─── Fragment

Fort Khizara
-
Nazwany trochę na wyrost, bo będący w rzeczywistości niewielkim posterunkiem, a nie fortem, jest obecnie siedzibą łowcy i handlarzy niewolników, którym przewodzi Khizar, Handlarz Śmiercią, Wampir Niższy, podobnie zresztą jak cała jego drużyna.
Posterunek znajduje się w idealnym stanie, ponieważ jego niewielka załoga zwyczajnie stchórzyła, gdy w ich kierunku maszerowała wielka armia Wampirów i ich Nieumarłych, zaś sami krwiopijcy nie zawracali sobie głowy zajmowaniem tak niewielkiego i nic nieznaczącego miejsca. Dlatego łowcy niewolników pod wodzą Khizara uznali to miejsce za idealne, również ze względu na swoje położenie, na terenach Wampirów, ale zaledwie kilkanaście kilometrów od granicy z ziemiami ludzi z Cesarstwa Lorkhan. Dzięki temu łowcy mogą wyprawiać się po swój towar nie w odległe rejony świata, ale niemalże do sąsiada, więc łupy są nie tylko obfite, ale i podróż nie zajmuje wiele czasu.
Posterunek położony jest na niewielkim wzgórzu, które z wysokości około osiemdziesięciu metrów góruje nad okolicą, więc jest świetnym punktem obserwacyjnym, czemu sprzyja też fakt, że w promieniu pół kilometra wycięto wszelką roślinność, aby utrudnić ewentualnym napastnikom podejście pod mury posterunku niepostrzeżenie. Całość otacza palisada i kilka wież obserwacyjnych, z których również mogą strzelać łucznicy. W środku, w obrębie palisady i wież, znajduje się kilka budynków, między innymi dawne koszary, w których śpi i mieszka obecnie większość łowców niewolników, zbrojownia, stołówka, spichlerz, stajnia, plac do ćwiczeń i musztry oraz wysoka wieża z kamienia, ostatni bastion w razie wdarcia się wroga do środka, a jednocześnie najlepszy punkt obserwacyjny i kwatera herszta przestępczej bandy.

──────
─── Pokazane dane

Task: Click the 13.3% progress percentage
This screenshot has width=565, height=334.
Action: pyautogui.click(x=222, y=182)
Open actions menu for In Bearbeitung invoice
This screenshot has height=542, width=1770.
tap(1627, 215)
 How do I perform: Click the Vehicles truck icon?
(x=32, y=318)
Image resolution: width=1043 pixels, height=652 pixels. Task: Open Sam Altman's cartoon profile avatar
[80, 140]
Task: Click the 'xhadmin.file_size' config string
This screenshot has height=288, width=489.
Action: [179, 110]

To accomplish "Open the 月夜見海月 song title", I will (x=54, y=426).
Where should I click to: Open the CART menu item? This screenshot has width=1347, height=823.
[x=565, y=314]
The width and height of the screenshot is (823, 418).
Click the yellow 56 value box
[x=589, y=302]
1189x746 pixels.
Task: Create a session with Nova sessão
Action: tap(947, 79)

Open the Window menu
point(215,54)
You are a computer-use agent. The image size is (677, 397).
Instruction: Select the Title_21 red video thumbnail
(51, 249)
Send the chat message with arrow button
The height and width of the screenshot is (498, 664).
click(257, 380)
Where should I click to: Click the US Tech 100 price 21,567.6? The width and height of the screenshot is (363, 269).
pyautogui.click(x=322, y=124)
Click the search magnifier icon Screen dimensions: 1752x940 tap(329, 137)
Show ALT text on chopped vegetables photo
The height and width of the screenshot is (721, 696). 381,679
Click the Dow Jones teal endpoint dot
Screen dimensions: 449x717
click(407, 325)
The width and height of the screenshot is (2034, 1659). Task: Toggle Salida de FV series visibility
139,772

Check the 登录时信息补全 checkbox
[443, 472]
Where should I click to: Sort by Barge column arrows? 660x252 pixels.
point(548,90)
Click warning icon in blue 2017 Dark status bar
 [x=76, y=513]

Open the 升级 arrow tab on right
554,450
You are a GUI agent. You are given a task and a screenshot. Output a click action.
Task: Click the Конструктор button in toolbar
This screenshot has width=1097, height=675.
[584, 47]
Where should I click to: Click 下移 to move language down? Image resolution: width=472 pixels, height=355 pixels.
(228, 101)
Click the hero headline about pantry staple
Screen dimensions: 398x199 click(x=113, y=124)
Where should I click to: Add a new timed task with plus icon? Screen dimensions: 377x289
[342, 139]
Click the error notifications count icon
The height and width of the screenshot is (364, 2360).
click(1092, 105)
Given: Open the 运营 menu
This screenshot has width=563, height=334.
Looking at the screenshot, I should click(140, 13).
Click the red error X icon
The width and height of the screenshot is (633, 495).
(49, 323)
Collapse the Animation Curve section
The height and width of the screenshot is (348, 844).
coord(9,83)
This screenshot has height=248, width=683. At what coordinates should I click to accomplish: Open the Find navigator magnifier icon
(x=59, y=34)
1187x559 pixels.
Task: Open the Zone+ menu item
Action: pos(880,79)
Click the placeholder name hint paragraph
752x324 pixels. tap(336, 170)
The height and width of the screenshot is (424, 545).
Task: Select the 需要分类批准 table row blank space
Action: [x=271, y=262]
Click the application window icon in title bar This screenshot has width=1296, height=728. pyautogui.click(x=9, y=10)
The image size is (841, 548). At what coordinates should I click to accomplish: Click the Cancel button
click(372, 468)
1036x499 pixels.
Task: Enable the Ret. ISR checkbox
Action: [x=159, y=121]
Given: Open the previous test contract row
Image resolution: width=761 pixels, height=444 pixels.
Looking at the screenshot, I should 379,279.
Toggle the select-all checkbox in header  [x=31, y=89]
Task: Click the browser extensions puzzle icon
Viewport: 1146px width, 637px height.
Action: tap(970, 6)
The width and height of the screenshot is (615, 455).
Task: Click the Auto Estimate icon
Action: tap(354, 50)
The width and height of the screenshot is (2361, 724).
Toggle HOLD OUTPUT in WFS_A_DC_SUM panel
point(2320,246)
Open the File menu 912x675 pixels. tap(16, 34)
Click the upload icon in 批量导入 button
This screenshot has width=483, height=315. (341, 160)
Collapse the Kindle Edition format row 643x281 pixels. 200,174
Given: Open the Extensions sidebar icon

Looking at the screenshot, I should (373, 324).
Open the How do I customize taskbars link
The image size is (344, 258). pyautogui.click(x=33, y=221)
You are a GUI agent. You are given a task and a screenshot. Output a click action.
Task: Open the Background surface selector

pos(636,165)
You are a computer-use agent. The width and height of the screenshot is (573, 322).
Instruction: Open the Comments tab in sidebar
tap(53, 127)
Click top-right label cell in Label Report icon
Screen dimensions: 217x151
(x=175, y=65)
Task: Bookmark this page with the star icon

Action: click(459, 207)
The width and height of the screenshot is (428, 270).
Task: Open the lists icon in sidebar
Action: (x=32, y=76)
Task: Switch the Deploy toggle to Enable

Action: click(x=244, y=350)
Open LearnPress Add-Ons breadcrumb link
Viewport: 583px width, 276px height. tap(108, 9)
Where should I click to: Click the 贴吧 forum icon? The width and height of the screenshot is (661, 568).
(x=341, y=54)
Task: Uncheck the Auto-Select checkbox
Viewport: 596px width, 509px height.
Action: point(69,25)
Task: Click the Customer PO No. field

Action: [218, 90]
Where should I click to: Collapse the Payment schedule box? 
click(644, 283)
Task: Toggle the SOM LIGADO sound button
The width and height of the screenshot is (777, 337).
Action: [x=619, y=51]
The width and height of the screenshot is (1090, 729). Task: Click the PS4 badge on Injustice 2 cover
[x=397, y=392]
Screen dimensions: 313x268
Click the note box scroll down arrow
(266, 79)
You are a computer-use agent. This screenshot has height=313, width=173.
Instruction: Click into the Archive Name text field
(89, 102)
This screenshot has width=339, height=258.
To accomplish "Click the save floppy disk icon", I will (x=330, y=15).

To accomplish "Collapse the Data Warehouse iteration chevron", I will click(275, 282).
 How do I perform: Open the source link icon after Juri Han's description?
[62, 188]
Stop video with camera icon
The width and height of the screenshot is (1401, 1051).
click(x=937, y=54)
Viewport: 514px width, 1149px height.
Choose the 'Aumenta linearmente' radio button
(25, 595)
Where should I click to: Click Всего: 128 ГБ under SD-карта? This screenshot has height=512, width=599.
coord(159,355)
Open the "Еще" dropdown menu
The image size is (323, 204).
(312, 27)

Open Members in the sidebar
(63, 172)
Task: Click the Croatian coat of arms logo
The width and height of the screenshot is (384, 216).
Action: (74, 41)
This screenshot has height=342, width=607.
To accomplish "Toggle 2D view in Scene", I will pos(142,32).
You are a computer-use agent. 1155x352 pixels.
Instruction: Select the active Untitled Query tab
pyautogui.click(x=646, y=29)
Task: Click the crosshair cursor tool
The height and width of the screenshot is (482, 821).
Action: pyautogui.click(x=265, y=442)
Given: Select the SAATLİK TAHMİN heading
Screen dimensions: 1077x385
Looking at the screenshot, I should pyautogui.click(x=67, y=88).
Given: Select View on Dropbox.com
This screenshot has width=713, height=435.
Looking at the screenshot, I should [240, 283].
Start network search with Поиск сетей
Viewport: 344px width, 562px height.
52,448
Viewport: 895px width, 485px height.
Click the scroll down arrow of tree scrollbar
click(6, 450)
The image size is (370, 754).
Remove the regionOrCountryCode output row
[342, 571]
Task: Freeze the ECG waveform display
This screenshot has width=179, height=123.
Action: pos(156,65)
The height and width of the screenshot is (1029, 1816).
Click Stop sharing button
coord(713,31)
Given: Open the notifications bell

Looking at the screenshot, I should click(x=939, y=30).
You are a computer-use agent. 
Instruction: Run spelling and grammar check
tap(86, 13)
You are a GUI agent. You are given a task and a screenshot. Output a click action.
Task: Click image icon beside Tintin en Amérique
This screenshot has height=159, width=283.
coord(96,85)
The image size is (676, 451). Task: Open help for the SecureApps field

──────

### Cel zadania
W tekście o Forcie Khizara zamień "stołówka" na "kuchnia" i przepisz fragment od słów "Posterunek położony jest" aż do słów "herszta przestępczej bandy." włącznie.

### Pełna odpowiedź
Posterunek położony jest na niewielkim wzgórzu, które z wysokości około osiemdziesięciu metrów góruje nad okolicą, więc jest świetnym punktem obserwacyjnym, czemu sprzyja też fakt, że w promieniu pół kilometra wycięto wszelką roślinność, aby utrudnić ewentualnym napastnikom podejście pod mury posterunku niepostrzeżenie. Całość otacza palisada i kilka wież obserwacyjnych, z których również mogą strzelać łucznicy. W środku, w obrębie palisady i wież, znajduje się kilka budynków, między innymi dawne koszary, w których śpi i mieszka obecnie większość łowców niewolników, zbrojownia, kuchnia, spichlerz, stajnia, plac do ćwiczeń i musztry oraz wysoka wieża z kamienia, ostatni bastion w razie wdarcia się wroga do środka, a jednocześnie najlepszy punkt obserwacyjny i kwatera herszta przestępczej bandy.